- [Problem statement] Search the records below for the string "Fantasy" and report only the number of lines that contain it.

[Pixel coordinate grounding data]
————

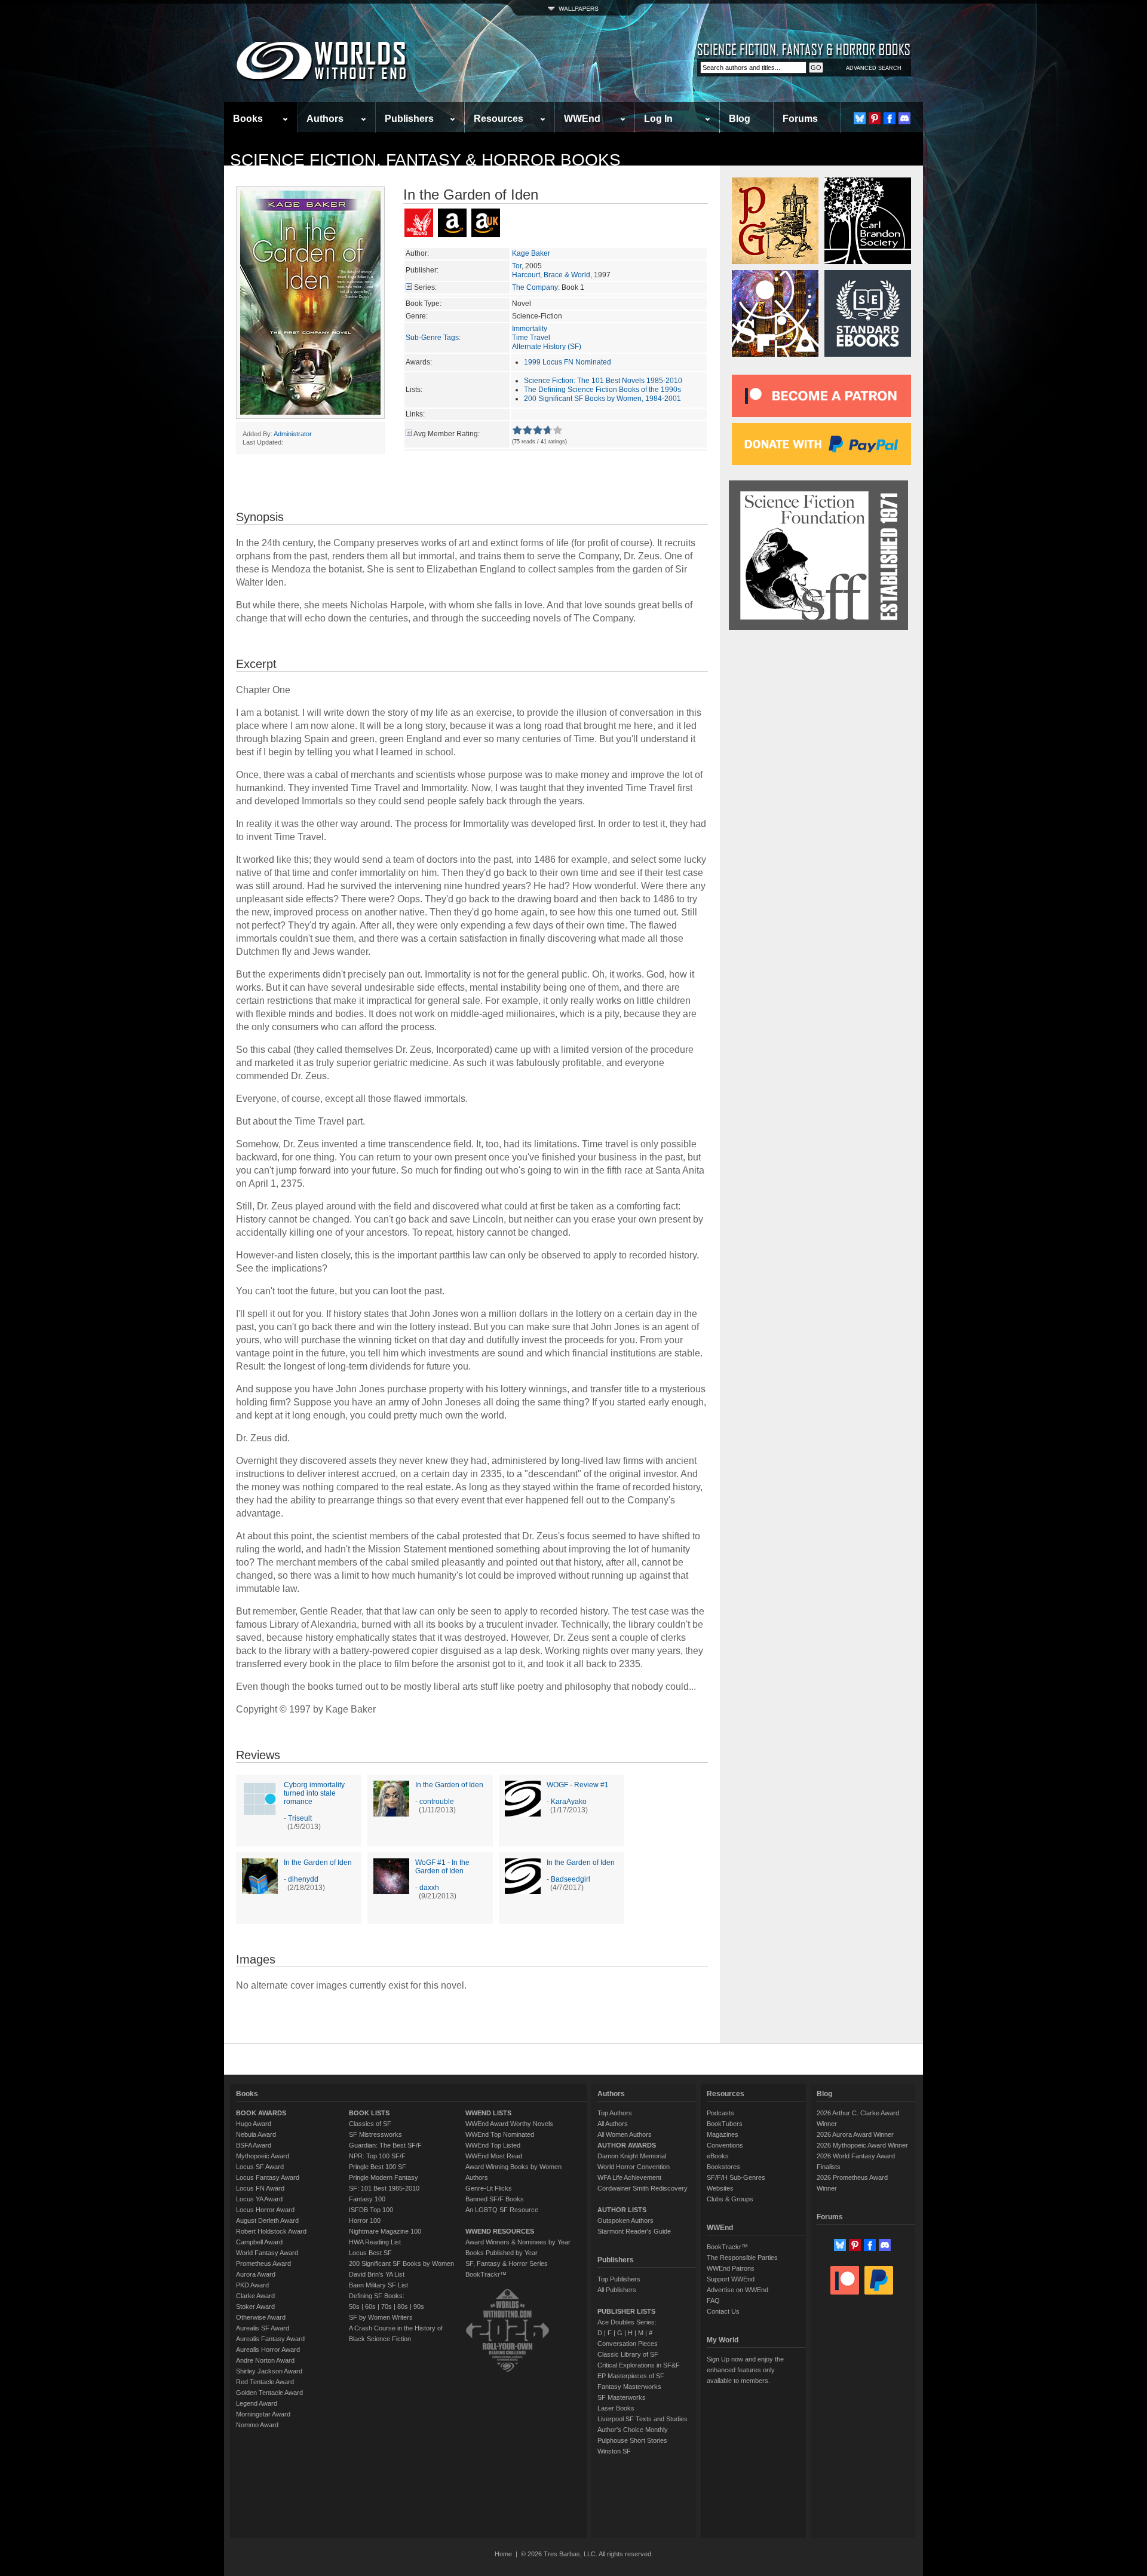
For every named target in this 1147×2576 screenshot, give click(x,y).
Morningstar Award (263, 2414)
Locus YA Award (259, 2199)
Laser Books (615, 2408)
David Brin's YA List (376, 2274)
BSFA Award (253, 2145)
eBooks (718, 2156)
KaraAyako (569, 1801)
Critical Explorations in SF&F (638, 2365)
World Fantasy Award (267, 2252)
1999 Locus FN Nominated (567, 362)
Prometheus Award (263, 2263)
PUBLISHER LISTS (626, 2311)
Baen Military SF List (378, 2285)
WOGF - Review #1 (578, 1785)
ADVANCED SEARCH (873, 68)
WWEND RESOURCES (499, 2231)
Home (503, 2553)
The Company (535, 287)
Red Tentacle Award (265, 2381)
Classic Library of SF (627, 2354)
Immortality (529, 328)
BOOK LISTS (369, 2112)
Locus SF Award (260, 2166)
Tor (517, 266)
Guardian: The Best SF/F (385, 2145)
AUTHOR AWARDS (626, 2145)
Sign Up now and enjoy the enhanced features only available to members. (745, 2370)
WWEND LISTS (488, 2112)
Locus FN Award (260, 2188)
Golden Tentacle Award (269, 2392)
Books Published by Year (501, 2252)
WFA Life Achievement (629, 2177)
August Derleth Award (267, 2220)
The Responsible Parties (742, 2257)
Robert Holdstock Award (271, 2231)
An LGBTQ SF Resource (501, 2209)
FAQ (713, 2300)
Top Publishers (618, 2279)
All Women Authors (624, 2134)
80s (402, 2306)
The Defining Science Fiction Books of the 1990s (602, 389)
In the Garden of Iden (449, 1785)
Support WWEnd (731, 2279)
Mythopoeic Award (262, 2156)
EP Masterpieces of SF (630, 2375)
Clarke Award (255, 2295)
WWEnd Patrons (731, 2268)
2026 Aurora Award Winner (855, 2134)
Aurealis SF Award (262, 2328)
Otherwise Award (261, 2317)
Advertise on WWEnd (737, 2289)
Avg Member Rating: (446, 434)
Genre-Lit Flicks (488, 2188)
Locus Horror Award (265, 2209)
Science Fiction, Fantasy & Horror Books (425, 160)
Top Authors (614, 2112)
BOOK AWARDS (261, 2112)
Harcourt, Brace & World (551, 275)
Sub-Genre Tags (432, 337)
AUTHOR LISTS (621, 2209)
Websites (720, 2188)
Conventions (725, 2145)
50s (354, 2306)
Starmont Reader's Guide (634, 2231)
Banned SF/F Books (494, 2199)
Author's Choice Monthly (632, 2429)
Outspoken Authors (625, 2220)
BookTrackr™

————

- [Exercise answer] 2